Esa extraña simbiosis entre lo mágico y lo oculto, entre la luz y la oscuridad, era uno de los más grandes misterios del universo para mí, de las cosas de la vida que por su misma cualidad de no tener explicación, lo volvía todo más complicado. Pero más difícil todavía, era encontrar un equilibrio, justo en medio de las dos puntas, y quedarse ahí lo mejor posible.

En algún punto, incluso en medio del caos, del ir y venir del trabajo, a casa, a las reuniones con Mariano, a las sesiones de Mateo... A pesar de todo ello, de alguna forma encontramos cierto equilibrio. Éramos felices a nuestra manera, yo lo era, y ver a mi familia y amigos crecer sanos y fuertes, me llenaba de satisfacción, de orgullo, de amor.

Pero por supuesto, no existe la perfección en este mundo. Nada permanece estático, todo se transforma, todo cambia, ya sea para bien o para mal, a favor o en contra, ninguna cosa existente permanece igual.

En mi caso, había algo en mi interior que no me permitía disfrutar de esa alocada etapa de mi vida con plenitud. Mateo crecía hermoso y tan inteligente. Anita, Vivi, Raúl e incluso Emanuel eran cada vez más importantes en mi vida, parte esencial de esa felicidad. Todo marchaba bien, dentro de lo posible, con sus días malos y buenos, pero faltaba algo.
Había algo en mi interior que no me dejaba disfrutar por completo.
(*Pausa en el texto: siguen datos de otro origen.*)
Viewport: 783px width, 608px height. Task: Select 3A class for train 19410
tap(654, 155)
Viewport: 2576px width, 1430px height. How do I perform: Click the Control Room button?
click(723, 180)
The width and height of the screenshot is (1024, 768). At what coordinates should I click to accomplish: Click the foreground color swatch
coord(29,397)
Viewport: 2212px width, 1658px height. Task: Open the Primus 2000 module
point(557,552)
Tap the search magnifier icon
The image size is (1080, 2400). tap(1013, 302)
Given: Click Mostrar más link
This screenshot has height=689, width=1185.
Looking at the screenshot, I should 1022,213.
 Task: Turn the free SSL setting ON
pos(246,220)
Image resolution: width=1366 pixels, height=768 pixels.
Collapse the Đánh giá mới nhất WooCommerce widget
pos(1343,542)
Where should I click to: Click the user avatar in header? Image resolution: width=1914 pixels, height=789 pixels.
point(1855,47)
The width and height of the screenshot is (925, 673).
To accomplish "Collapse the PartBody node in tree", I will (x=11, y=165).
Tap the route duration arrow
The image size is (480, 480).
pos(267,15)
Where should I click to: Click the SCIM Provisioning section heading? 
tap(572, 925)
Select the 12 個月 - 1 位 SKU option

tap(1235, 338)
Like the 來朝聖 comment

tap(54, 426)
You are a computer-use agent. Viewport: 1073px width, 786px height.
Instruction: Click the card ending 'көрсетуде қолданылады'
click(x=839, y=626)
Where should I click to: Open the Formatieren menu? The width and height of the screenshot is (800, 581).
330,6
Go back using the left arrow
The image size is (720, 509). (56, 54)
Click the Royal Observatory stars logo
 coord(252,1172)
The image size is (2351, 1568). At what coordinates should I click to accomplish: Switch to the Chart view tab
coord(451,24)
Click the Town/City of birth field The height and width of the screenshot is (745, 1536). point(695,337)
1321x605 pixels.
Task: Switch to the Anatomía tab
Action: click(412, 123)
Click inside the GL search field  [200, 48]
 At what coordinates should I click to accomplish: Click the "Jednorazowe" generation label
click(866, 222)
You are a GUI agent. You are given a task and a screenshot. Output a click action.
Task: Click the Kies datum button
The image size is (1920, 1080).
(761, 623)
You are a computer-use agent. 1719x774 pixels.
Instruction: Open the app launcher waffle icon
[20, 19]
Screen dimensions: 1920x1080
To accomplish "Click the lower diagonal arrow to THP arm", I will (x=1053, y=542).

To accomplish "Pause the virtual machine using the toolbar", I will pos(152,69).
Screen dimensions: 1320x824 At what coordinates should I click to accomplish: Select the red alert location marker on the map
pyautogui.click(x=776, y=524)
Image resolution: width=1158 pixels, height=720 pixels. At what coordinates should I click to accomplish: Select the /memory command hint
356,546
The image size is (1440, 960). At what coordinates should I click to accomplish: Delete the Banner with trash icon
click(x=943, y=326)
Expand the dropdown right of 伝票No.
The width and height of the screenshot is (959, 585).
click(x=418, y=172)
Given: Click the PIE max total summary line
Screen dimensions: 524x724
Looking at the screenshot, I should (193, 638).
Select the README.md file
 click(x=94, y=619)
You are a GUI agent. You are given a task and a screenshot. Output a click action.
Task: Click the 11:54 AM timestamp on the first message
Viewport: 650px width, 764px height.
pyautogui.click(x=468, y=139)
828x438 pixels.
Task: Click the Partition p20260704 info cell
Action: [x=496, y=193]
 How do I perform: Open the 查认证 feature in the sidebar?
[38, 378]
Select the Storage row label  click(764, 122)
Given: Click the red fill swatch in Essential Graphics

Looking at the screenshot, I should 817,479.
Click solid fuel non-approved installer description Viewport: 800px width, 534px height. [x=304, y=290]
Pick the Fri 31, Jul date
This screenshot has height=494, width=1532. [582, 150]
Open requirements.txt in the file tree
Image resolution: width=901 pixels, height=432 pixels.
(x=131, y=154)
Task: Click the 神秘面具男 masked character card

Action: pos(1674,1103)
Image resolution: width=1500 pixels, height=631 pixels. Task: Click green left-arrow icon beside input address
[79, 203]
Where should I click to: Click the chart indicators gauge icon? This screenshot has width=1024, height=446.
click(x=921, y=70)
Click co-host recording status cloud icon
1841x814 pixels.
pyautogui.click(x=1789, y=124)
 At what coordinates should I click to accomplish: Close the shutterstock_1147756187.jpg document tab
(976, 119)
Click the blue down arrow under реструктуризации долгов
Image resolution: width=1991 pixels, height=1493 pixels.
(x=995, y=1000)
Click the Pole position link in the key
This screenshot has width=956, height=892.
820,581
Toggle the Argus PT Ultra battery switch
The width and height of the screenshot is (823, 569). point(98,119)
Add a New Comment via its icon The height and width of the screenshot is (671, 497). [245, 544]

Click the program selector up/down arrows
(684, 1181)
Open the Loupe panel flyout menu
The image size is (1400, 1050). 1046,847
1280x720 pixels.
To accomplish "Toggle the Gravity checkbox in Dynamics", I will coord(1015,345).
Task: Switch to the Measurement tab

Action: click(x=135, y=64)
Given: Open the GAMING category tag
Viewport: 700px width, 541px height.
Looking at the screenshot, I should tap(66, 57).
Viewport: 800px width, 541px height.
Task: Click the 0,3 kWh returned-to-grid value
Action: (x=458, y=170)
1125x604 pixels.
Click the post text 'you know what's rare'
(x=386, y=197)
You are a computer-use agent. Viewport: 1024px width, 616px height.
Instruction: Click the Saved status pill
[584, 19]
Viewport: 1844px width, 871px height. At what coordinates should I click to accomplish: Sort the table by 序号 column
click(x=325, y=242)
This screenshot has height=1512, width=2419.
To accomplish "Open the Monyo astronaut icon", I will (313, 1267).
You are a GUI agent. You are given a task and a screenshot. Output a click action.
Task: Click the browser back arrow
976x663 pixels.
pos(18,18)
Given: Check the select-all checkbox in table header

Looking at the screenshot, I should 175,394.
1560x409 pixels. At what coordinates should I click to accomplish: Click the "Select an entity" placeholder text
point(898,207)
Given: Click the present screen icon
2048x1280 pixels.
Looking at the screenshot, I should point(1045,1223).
Una espinita en mi consciencia, una susurrante voz que me recordaba que había algo inconcluso en mi vida.
Algo necesario, aunque doloroso, por hacer.

El recuerdo de Sergio volvía a mi mente cada vez más seguido por aquél tiempo. No se trataba de anhelo, no es como si lo quisiera de alguna forma de vuelta en mi vida, pero el tiempo había pasado, yo ya no era la Lorena de veintiún años embarazada y sola, ya no, por lo que mi punto de vista ya no era igual que antes.
Se podía decir que había madurado.

En algún punto del camino, logré perdonar el dolor que la partida de Sergio me causó. Puedo admitir que fue bueno para ambos, nos estábamos lastimando, ya no éramos los mismos y a veces el amor no alcanza para mantener unidas a las personas.
Me llevó mi buen tiempo aceptar que nunca fue mi culpa, no del todo al menos, tampoco la de él por completo. Ambos fuimos culpables de que lo nuestro terminara, sin darnos cuenta tomamos caminos diferentes incluso cuando vivíamos juntos.
Dolió, claro que sí, pero llegué al punto de poder decir que Sergio fue algo bueno en mi vida, no era más "el innombrable" como solía llamarlo, ahora podía admitir en voz alta que fue alguien importante, y que gracias a él, tenía conmigo al ser más valioso en mi vida: mi pequeño Mateo.

Creo que en algún punto me convencí a mí misma que no era necesario que Mateo supiera sobre su padre. Mi corazón todavía sangraba con su partida, lo que me hacía reacia a compartir con mi hijo sobre él. Era injusto, lo sabía bien, pero el dolor muchas veces nos hace egoístas, inclusive con los que amamos.
Creo que Mateo lo presentía, porque jamás me preguntó por su progenitor. Nunca quiso saber por qué su apellido era igual al mío, por qué sus compañeros tenían papá y él no. Quise creer que estaba bien, que no necesitaba esa información para ser feliz, pero mi corazón se rompía un poco más cada día del padre cuando venía a casa con tarea de la escuela, con actividades para hacer con papá, tareas que él no podía hacer.

Aunque no lo dijo en voz alta, sé que se hacía preguntas, que tenía dudas, inseguridades, como todos los demás. Recuerdo a la perfección un día cualquiera, yo había vuelto de trabajar, cansada, para encontrarlo absorto en un nuevo proyecto artístico. Mateo ya comenzaba a ser más y más reconocido, dentro y fuera de su escuela. Estaba tan concentrado que no me escuchó, sus manos se movían ágiles sobre el lienzo, los colores se mezclaban, era una obra en proceso, pero al pararme detrás de él me impactó de todas formas.